- TASK REQUIREMENTS
Each record is to be printed again precisely as it reads.

- EXERCISE DATA
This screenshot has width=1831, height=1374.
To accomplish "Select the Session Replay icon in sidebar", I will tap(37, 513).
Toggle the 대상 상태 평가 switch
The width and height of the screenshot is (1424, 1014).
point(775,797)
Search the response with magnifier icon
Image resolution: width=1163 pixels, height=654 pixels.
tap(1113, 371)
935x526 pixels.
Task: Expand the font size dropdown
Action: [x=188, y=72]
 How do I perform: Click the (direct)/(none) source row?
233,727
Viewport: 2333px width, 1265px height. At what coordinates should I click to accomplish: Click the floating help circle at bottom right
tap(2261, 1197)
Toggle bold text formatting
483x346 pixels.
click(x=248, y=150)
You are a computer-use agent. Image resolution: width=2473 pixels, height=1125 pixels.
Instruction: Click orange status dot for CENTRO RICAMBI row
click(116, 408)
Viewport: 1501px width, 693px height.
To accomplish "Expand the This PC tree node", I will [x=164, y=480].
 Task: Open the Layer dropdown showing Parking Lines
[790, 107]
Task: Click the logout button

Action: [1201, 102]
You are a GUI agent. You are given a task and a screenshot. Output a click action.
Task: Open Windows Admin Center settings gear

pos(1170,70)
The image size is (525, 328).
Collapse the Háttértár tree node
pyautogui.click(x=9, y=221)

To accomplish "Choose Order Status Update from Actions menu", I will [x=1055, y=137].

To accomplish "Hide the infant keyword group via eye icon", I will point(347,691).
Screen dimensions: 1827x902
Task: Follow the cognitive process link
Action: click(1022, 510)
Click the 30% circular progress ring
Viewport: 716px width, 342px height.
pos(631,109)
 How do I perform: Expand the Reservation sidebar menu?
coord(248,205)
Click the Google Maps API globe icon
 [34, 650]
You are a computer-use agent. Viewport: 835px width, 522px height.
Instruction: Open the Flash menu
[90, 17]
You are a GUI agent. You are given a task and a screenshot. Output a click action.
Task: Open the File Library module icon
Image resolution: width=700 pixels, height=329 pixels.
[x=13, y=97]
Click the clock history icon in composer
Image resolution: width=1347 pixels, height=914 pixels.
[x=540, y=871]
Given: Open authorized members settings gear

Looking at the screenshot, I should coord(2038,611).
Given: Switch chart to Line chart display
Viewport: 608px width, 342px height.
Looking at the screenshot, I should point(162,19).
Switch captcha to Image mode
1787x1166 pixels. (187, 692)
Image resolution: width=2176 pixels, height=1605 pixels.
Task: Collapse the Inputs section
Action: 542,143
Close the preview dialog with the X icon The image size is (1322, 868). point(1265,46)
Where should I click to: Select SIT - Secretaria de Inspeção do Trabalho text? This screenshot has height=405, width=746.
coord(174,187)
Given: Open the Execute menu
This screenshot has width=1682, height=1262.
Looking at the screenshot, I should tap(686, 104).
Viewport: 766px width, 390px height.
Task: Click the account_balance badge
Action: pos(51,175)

- OUTPUT BELOW
This screenshot has width=1831, height=1374.
To accomplish "Select the Session Replay icon in sidebar", I will tap(37, 513).
Toggle the 대상 상태 평가 switch
The width and height of the screenshot is (1424, 1014).
point(775,797)
Search the response with magnifier icon
Image resolution: width=1163 pixels, height=654 pixels.
tap(1113, 371)
935x526 pixels.
Task: Expand the font size dropdown
Action: [x=188, y=72]
 How do I perform: Click the (direct)/(none) source row?
233,727
Viewport: 2333px width, 1265px height. At what coordinates should I click to accomplish: Click the floating help circle at bottom right
tap(2261, 1197)
Toggle bold text formatting
483x346 pixels.
click(x=248, y=150)
You are a computer-use agent. Image resolution: width=2473 pixels, height=1125 pixels.
Instruction: Click orange status dot for CENTRO RICAMBI row
click(116, 408)
Viewport: 1501px width, 693px height.
To accomplish "Expand the This PC tree node", I will [x=164, y=480].
 Task: Open the Layer dropdown showing Parking Lines
[790, 107]
Task: Click the logout button

Action: [1201, 102]
You are a GUI agent. You are given a task and a screenshot. Output a click action.
Task: Open Windows Admin Center settings gear

pos(1170,70)
The image size is (525, 328).
Collapse the Háttértár tree node
pyautogui.click(x=9, y=221)

To accomplish "Choose Order Status Update from Actions menu", I will [x=1055, y=137].

To accomplish "Hide the infant keyword group via eye icon", I will point(347,691).
Screen dimensions: 1827x902
Task: Follow the cognitive process link
Action: click(1022, 510)
Click the 30% circular progress ring
Viewport: 716px width, 342px height.
pos(631,109)
 How do I perform: Expand the Reservation sidebar menu?
coord(248,205)
Click the Google Maps API globe icon
 [34, 650]
You are a computer-use agent. Viewport: 835px width, 522px height.
Instruction: Open the Flash menu
[90, 17]
You are a GUI agent. You are given a task and a screenshot. Output a click action.
Task: Open the File Library module icon
Image resolution: width=700 pixels, height=329 pixels.
[x=13, y=97]
Click the clock history icon in composer
Image resolution: width=1347 pixels, height=914 pixels.
[x=540, y=871]
Given: Open authorized members settings gear

Looking at the screenshot, I should coord(2038,611).
Given: Switch chart to Line chart display
Viewport: 608px width, 342px height.
Looking at the screenshot, I should point(162,19).
Switch captcha to Image mode
1787x1166 pixels. (187, 692)
Image resolution: width=2176 pixels, height=1605 pixels.
Task: Collapse the Inputs section
Action: 542,143
Close the preview dialog with the X icon The image size is (1322, 868). point(1265,46)
Where should I click to: Select SIT - Secretaria de Inspeção do Trabalho text? This screenshot has height=405, width=746.
coord(174,187)
Given: Open the Execute menu
This screenshot has width=1682, height=1262.
Looking at the screenshot, I should tap(686, 104).
Viewport: 766px width, 390px height.
Task: Click the account_balance badge
Action: pos(51,175)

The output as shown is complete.